Press release

Roger go to yellow three: choral composition to explore the cocktail party effect

Musicians are helping scientists to understand how our brains can focus listening attention amidst a room of background noise with performances of a new experimental choral composition.

'Roger go to yellow three', produced with support from a Wellcome Trust Arts Award, is an original work of music drama developed by Christopher Fox (Brunel University) and Edward Wickham (Cambridge University), artistic director of vocal group The Clerks, in collaboration with neuroscientists working in the field of linguistics and cognitive psychology.
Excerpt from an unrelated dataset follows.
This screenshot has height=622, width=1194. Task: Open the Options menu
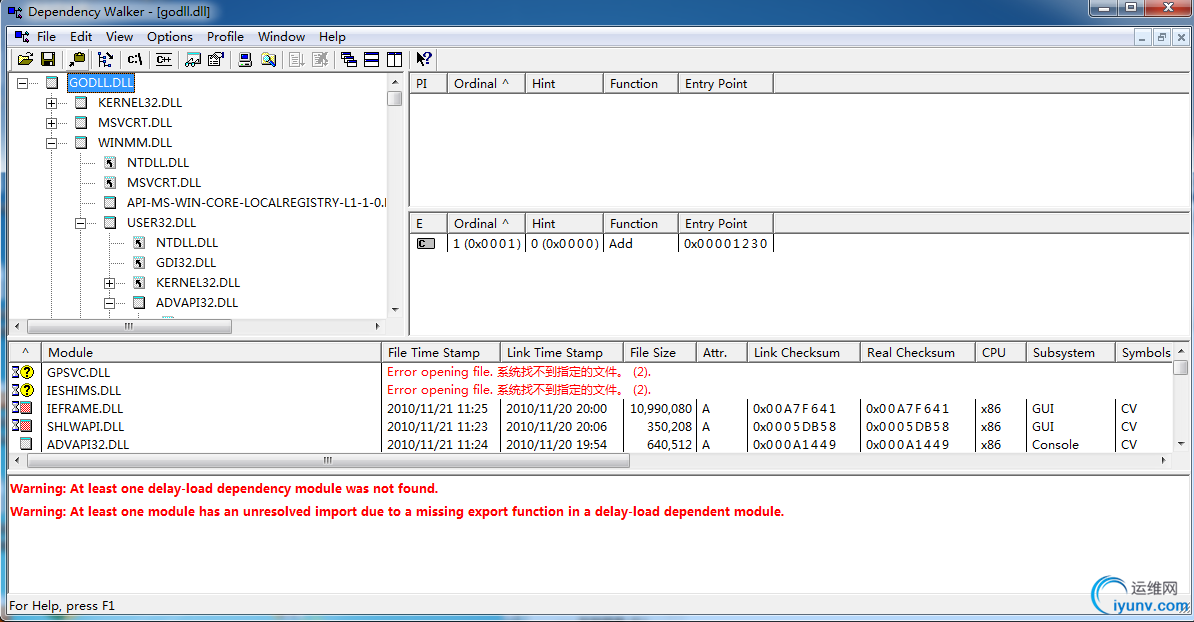[170, 36]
Lasting approximately 15 minutes, the work is intended to explore the problems of 'auditory streaming', the phenomenon by which single lines of speech or music can be understood within a complex auditory environment, also known as the 'cocktail party effect'.

Live performances of the work from The Clerks will be used to collect experimental data in a live scenario, with audiences invited to offer feedback at the end of the show.
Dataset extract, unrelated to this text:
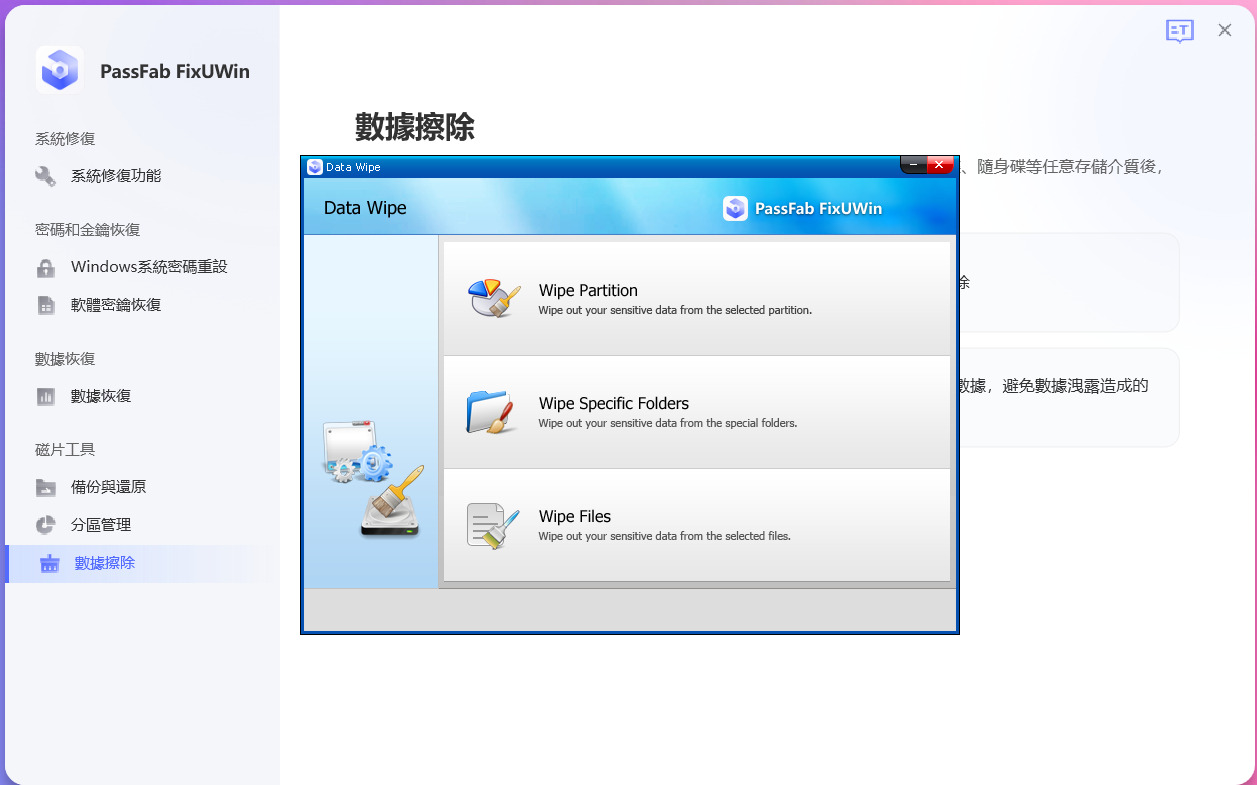Click the chart icon beside 數據恢復
The width and height of the screenshot is (1257, 785).
46,396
There is a considerable amount of work currently being done by biologists, neurologists and linguists on auditory perception in complex auditory environments. These environments may range from those where certain types of background noise obscure or interfere with a single auditory stream, such as an announcement in a busy train station, to those where several intelligible auditory streams are having to be processed at once, for example at a lively dinner party. However, little is known about how the brain interprets music in such complex scenarios.
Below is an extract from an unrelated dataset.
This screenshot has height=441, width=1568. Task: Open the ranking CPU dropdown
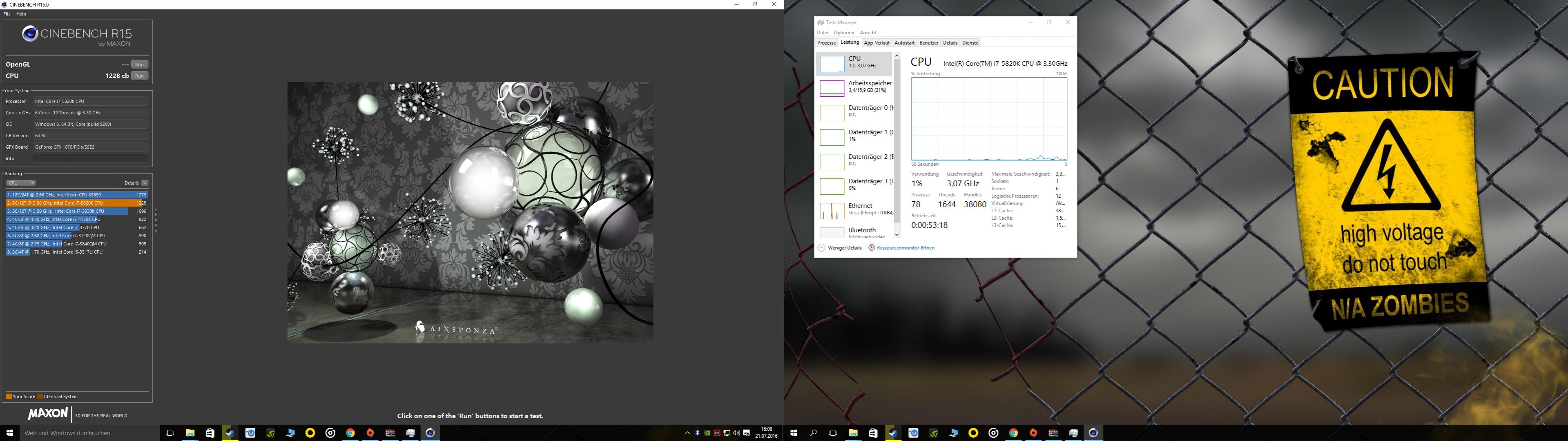pyautogui.click(x=21, y=183)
Edward Wickham explains the motivation behind the project: "One of our main aims is to better understand how the mind perceives multi-layered music. Polytextual composition is commonplace in many repertories - the Medieval motet, for example, and many vocal works from the post-1945 avant-garde. However the perceptual principles involved in the comprehension of music with many texts operating at the same time has not been interrogated with any particular consistency."

Christopher Fox adds: "In addition, we hope that this work will be of particular relevance and interest to the hearing-impaired community. Trying to hone our ears in on a particular conversation or piece of music amidst a noisy room is hard enough for people without hearing problems, but for those with hearing impairments it can be particularly problematic. We hope that our findings will contribute to a greater understanding of music perception among the hearing-impaired."

Professor Sarah Hawkins of the Centre for Music and Science, University of Cambridge, who collaborated on the project, said: "It is rare that research scientists have the opportunity to work with such original and enriching material, especially in parallel with controlled laboratory experiments. These performances will be of enormous value in guiding our research into how people understand speech and singing."

Each performance of 'Roger go to yellow three' will be presented alongside recitals of Medieval and Renaissance works, to introduce the audience to the rich repertory of polytextual music. At the end, audiences will be invited to fill in a questionnaire relating to their experience, which will provide useful data for investigations into how the brain separates sounds.


Friday 28 October, 18.00
Whipple Museum, Cambridge
Free School Lane, Cambridge CB2 3RH
Free tickets. This event is part of the Cambridge Festival of Ideas.

Thursday 9 February 2012, 19.30
St Paul's Hall, University of Huddersfield
Queensgate, Huddersfield HD1 3DH
Performances are free to the public and will last approximately one hour.